Collected data:
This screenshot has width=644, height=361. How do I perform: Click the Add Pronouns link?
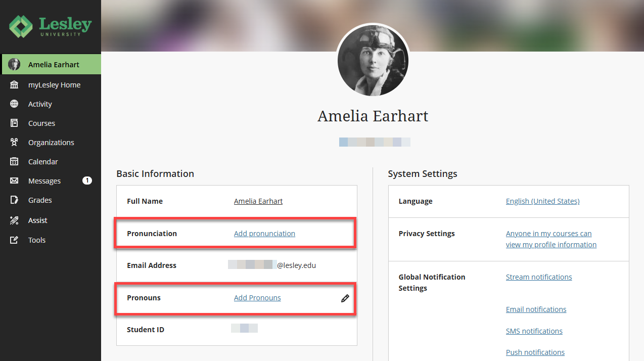[x=257, y=298]
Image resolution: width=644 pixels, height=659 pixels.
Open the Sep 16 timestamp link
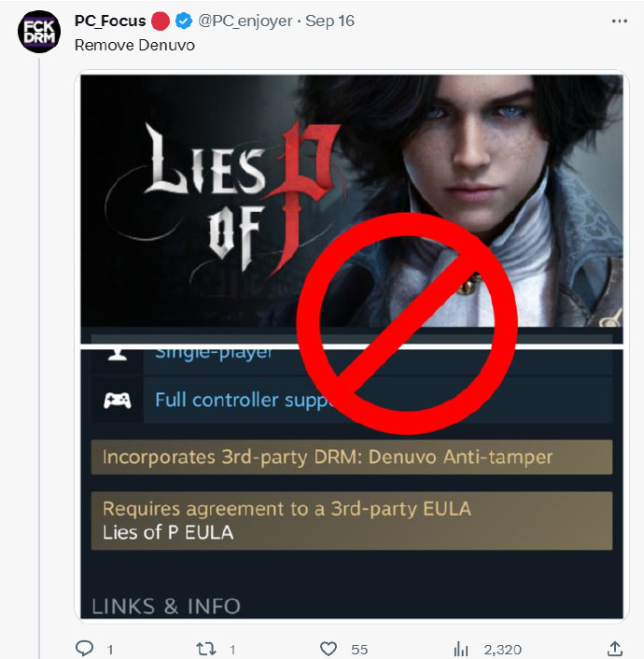tap(331, 21)
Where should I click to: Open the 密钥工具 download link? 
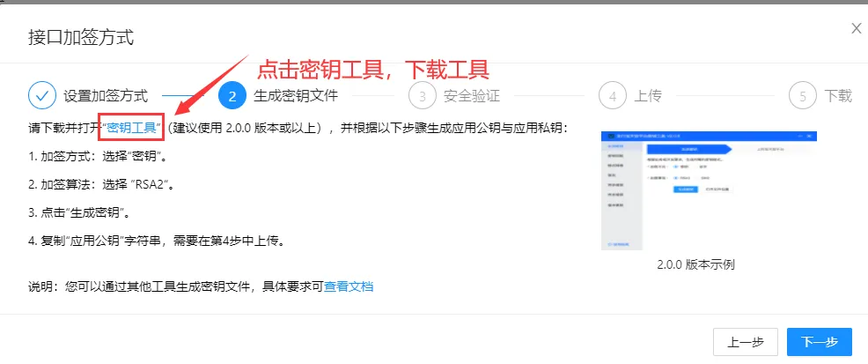131,129
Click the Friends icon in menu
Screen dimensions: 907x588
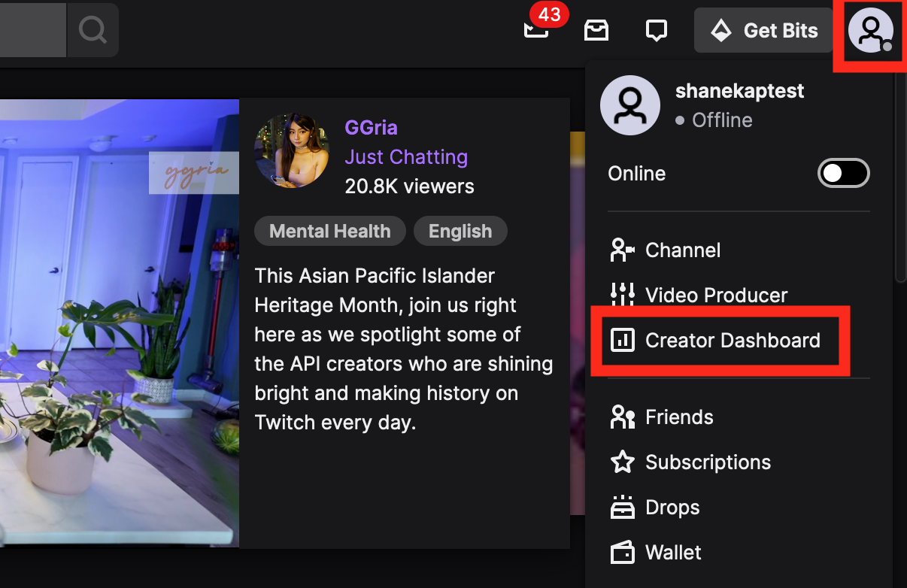click(x=623, y=417)
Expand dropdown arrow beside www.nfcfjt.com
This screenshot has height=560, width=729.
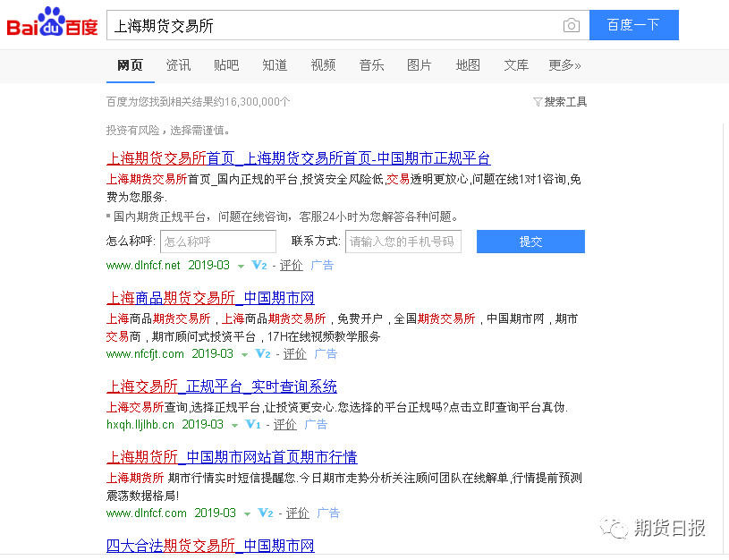[245, 355]
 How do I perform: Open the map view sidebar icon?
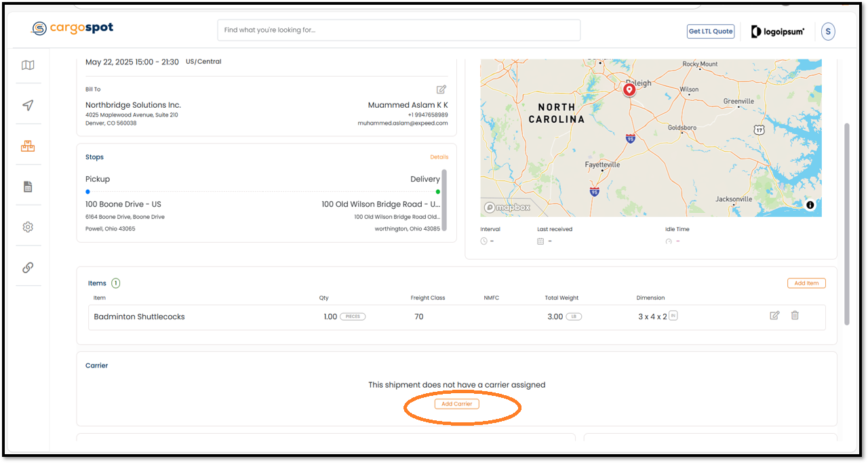[x=28, y=65]
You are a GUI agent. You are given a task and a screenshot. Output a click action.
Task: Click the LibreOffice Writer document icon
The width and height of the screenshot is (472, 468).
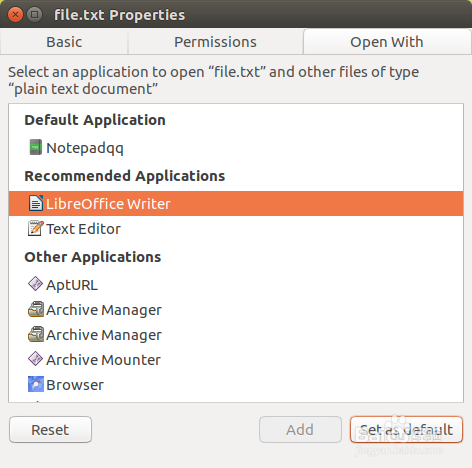(x=35, y=203)
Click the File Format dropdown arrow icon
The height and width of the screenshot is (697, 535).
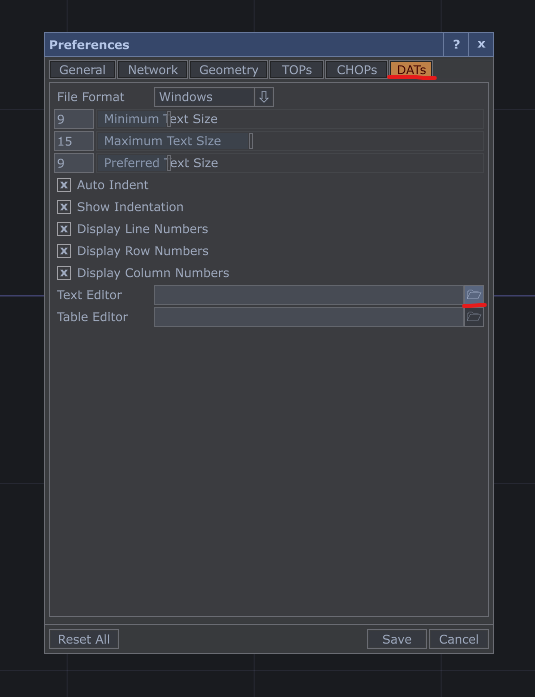264,97
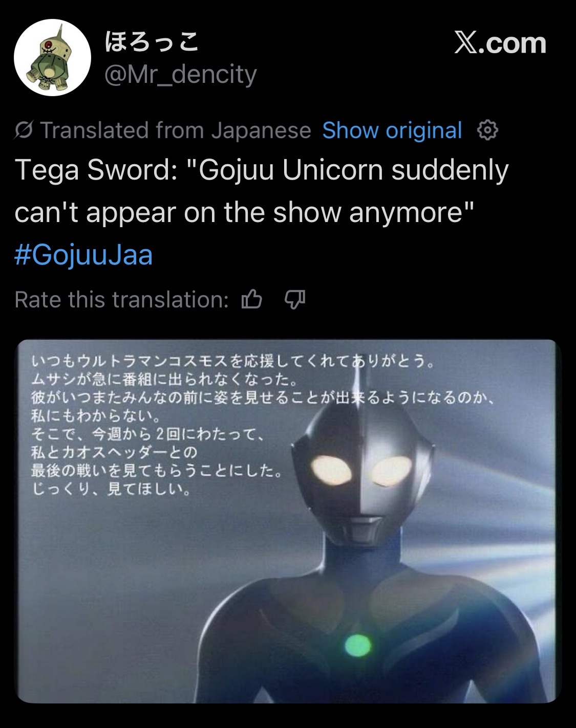Click Ultraman's green chest color timer
Image resolution: width=576 pixels, height=728 pixels.
[357, 645]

YOUR OBJECTIVE: The lines to reproduce run from the line containing "Open the Sep 16 timestamp link" through the last line of the records above, both included. Copy them exactly and drop the pictures.

TASK SOLUTION:
Open the Sep 16 timestamp link
tap(331, 21)
Where should I click to: Open the 密钥工具 download link? 
131,129
Click the Friends icon in menu
Screen dimensions: 907x588
click(x=623, y=417)
Expand dropdown arrow beside www.nfcfjt.com
This screenshot has height=560, width=729.
[245, 355]
 How do I perform: Open the map view sidebar icon?
[x=28, y=65]
You are a GUI agent. You are given a task and a screenshot. Output a click action.
Task: Click the LibreOffice Writer document icon
The width and height of the screenshot is (472, 468).
(x=35, y=203)
Click the File Format dropdown arrow icon
The height and width of the screenshot is (697, 535).
264,97
Click Ultraman's green chest color timer
Image resolution: width=576 pixels, height=728 pixels.
[357, 645]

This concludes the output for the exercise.